▶ **EXERCISE AIM**
Please transcribe each of the records exactly as given.

Collected data:
= = = = = = =

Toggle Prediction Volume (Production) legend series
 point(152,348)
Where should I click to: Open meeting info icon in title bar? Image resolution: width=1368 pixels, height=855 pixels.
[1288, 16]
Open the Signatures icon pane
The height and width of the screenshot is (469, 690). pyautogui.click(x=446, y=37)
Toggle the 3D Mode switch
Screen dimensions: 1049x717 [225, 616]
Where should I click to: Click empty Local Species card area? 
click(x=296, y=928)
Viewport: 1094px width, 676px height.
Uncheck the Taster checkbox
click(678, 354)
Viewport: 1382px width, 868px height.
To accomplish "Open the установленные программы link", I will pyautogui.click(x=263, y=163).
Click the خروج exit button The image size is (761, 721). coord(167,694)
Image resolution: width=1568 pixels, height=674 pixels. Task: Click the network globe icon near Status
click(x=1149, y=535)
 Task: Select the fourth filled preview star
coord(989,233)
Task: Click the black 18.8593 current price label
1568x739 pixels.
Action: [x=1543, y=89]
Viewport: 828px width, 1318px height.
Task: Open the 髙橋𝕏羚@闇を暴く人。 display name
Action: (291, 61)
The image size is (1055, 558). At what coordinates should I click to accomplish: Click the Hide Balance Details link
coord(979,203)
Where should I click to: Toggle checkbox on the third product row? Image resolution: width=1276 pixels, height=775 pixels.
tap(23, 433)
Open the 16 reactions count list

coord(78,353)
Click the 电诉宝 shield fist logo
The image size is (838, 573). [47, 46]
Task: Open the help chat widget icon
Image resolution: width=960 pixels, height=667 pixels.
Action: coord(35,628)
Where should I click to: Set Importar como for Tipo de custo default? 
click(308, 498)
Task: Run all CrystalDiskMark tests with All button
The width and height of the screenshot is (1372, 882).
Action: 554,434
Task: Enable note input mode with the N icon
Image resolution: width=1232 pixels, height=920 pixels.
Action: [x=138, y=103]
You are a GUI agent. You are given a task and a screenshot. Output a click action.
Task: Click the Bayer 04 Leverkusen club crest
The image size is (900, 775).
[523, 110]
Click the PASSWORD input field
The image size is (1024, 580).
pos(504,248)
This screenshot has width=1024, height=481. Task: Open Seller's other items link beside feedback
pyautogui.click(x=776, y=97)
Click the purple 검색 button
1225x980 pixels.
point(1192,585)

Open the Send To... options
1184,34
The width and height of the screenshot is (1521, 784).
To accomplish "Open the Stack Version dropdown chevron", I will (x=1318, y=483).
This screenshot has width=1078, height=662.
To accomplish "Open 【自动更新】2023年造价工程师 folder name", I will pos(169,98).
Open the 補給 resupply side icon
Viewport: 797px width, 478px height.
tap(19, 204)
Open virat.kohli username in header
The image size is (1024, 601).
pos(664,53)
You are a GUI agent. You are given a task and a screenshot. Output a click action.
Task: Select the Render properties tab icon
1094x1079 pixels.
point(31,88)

= = = = = = =

▶ **ANSWER SECTION**
Toggle Prediction Volume (Production) legend series
 point(152,348)
Where should I click to: Open meeting info icon in title bar? Image resolution: width=1368 pixels, height=855 pixels.
[1288, 16]
Open the Signatures icon pane
The height and width of the screenshot is (469, 690). pyautogui.click(x=446, y=37)
Toggle the 3D Mode switch
Screen dimensions: 1049x717 [225, 616]
Where should I click to: Click empty Local Species card area? 
click(x=296, y=928)
Viewport: 1094px width, 676px height.
Uncheck the Taster checkbox
click(678, 354)
Viewport: 1382px width, 868px height.
To accomplish "Open the установленные программы link", I will pyautogui.click(x=263, y=163).
Click the خروج exit button The image size is (761, 721). coord(167,694)
Image resolution: width=1568 pixels, height=674 pixels. Task: Click the network globe icon near Status
click(x=1149, y=535)
 Task: Select the fourth filled preview star
coord(989,233)
Task: Click the black 18.8593 current price label
1568x739 pixels.
Action: [x=1543, y=89]
Viewport: 828px width, 1318px height.
Task: Open the 髙橋𝕏羚@闇を暴く人。 display name
Action: (291, 61)
The image size is (1055, 558). At what coordinates should I click to accomplish: Click the Hide Balance Details link
coord(979,203)
Where should I click to: Toggle checkbox on the third product row? Image resolution: width=1276 pixels, height=775 pixels.
tap(23, 433)
Open the 16 reactions count list

coord(78,353)
Click the 电诉宝 shield fist logo
The image size is (838, 573). [47, 46]
Task: Open the help chat widget icon
Image resolution: width=960 pixels, height=667 pixels.
Action: coord(35,628)
Where should I click to: Set Importar como for Tipo de custo default? 
click(308, 498)
Task: Run all CrystalDiskMark tests with All button
The width and height of the screenshot is (1372, 882).
Action: 554,434
Task: Enable note input mode with the N icon
Image resolution: width=1232 pixels, height=920 pixels.
Action: [x=138, y=103]
You are a GUI agent. You are given a task and a screenshot. Output a click action.
Task: Click the Bayer 04 Leverkusen club crest
The image size is (900, 775).
[523, 110]
Click the PASSWORD input field
The image size is (1024, 580).
pos(504,248)
This screenshot has width=1024, height=481. Task: Open Seller's other items link beside feedback
pyautogui.click(x=776, y=97)
Click the purple 검색 button
1225x980 pixels.
point(1192,585)

Open the Send To... options
1184,34
The width and height of the screenshot is (1521, 784).
To accomplish "Open the Stack Version dropdown chevron", I will (x=1318, y=483).
This screenshot has width=1078, height=662.
To accomplish "Open 【自动更新】2023年造价工程师 folder name", I will pos(169,98).
Open the 補給 resupply side icon
Viewport: 797px width, 478px height.
tap(19, 204)
Open virat.kohli username in header
The image size is (1024, 601).
pos(664,53)
You are a GUI agent. You are given a task and a screenshot. Output a click action.
Task: Select the Render properties tab icon
1094x1079 pixels.
point(31,88)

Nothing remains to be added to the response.